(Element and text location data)
= = = =

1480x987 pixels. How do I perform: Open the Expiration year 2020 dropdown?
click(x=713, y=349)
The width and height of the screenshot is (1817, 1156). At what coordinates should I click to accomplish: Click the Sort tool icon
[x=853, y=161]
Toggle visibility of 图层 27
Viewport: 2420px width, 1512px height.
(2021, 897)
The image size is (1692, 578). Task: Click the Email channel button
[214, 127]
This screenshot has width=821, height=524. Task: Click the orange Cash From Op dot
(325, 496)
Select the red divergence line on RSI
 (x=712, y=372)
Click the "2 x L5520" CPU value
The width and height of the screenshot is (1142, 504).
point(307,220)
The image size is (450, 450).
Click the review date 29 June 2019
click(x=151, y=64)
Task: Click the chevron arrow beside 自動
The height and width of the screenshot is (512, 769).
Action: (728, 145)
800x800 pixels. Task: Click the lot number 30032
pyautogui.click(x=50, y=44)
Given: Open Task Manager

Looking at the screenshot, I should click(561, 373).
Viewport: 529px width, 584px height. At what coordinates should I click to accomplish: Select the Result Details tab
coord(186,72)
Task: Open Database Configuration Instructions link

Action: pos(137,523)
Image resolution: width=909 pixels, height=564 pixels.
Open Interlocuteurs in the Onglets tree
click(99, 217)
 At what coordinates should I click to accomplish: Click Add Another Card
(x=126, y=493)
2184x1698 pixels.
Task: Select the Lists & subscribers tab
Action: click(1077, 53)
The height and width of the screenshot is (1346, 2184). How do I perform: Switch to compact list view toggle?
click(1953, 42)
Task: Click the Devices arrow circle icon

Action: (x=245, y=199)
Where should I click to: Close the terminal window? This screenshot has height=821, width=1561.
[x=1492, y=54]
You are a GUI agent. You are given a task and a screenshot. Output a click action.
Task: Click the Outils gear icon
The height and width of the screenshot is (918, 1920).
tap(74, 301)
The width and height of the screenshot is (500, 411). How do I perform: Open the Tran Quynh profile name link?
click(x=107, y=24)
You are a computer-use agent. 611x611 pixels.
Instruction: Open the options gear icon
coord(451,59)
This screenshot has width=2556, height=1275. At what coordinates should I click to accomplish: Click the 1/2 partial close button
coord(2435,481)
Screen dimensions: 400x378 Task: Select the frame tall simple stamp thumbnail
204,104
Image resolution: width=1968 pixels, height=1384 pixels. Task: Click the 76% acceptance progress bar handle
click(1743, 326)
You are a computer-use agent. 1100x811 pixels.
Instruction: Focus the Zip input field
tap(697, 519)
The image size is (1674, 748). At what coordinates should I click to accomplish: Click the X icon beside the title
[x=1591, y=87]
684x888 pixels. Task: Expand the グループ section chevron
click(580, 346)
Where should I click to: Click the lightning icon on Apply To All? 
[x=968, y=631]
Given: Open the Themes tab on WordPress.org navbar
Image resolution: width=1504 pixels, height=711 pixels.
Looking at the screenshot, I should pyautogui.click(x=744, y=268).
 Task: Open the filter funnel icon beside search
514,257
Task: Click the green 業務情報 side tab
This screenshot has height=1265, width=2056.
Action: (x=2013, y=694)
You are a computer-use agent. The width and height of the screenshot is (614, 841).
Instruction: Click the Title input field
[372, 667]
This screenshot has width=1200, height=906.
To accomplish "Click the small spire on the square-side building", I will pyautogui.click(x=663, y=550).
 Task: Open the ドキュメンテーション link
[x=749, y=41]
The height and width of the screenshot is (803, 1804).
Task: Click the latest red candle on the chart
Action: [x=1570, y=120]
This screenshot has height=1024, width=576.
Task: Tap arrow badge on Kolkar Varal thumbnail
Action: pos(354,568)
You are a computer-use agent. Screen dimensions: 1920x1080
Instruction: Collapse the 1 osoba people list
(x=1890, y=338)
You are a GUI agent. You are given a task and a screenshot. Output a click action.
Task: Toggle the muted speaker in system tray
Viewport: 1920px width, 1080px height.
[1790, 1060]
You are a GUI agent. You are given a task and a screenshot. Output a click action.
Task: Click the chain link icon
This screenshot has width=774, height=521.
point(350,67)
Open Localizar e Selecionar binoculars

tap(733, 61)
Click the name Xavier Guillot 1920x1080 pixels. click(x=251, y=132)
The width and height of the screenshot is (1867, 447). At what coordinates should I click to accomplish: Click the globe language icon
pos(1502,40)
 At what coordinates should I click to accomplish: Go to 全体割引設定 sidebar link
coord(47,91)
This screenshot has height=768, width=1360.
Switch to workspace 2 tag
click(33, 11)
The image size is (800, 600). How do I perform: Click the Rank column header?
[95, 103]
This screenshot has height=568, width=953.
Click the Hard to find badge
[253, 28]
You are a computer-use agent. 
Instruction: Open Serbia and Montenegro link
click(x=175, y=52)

= = = =

(Stated exercise): Please pick out each line above that contains the word "beside" and copy it.

(Answer to the problem):
Task: Click the chevron arrow beside 自動
The image size is (1674, 748). At what coordinates should I click to accomplish: Click the X icon beside the title
 Task: Open the filter funnel icon beside search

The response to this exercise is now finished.